16. A microarray wherein at least one element of the microarray is a polynucleotide of claim 3.

17. A method for generating a transcript image of a sample which contains polynucleotides, the method comprising the steps of:
a) labeling the polynucleotides of the sample, b) contacting the elements of the microarray of claim 16 with the labeled polynucleotides of the sample under conditions suitable for the formation of a hybridization complex, and c) quantifying the expression of the polynucleotides in the sample.

18. A method for screening a compound for effectiveness in altering expression of a target polynucleotide, wherein said target polynucleotide comprises a polynucleotide sequence of claim 1, the method comprising:
a) exposing a sample comprising the target polynucleotide to a compound, and b) detecting altered expression of the target polynucleotide.

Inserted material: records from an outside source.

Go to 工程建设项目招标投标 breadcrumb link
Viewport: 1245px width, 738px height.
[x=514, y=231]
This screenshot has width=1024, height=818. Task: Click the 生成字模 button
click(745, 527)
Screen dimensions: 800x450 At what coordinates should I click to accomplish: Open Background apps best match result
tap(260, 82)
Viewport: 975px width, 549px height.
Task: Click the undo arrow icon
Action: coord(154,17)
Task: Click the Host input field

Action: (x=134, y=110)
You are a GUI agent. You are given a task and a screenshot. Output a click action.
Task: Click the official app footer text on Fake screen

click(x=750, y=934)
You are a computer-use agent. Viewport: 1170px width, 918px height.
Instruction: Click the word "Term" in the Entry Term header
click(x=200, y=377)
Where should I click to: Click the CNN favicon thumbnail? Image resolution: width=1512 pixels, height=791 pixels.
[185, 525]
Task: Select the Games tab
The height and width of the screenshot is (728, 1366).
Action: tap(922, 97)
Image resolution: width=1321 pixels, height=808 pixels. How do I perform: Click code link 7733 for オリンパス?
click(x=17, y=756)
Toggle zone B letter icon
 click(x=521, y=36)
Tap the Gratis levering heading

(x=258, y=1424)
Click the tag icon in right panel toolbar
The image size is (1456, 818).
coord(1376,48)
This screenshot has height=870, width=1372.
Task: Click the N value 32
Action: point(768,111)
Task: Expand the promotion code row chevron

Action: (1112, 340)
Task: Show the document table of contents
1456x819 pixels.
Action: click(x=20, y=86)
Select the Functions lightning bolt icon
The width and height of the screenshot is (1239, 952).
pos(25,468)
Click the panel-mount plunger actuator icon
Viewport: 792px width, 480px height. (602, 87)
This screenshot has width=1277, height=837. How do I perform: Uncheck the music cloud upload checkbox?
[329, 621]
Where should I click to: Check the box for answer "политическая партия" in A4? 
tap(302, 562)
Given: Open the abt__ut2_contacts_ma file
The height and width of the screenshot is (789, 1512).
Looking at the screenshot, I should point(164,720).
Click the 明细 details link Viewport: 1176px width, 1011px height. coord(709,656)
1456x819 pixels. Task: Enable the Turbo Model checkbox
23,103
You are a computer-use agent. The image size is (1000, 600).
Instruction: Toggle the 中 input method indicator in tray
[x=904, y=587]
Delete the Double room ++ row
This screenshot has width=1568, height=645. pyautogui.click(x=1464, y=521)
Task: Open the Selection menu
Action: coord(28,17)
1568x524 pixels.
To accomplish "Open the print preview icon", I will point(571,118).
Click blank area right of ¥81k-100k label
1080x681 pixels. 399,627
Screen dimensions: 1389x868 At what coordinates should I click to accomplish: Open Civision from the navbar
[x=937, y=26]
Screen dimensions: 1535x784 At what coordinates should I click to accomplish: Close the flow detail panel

19. A method of claim 6 for toxicity testing of a compound, further comprising:
c) comparing the presence, absence or amount of said target polynucleotide in a first biological sample and a second biological sample, wherein said first biological sample has been contacted with said compound, and said second sample is a control, whereby a change in presence, absence or amount of said target polynucleotide in said first sample, as compared with said second sample, is indicative of toxic response to said compound.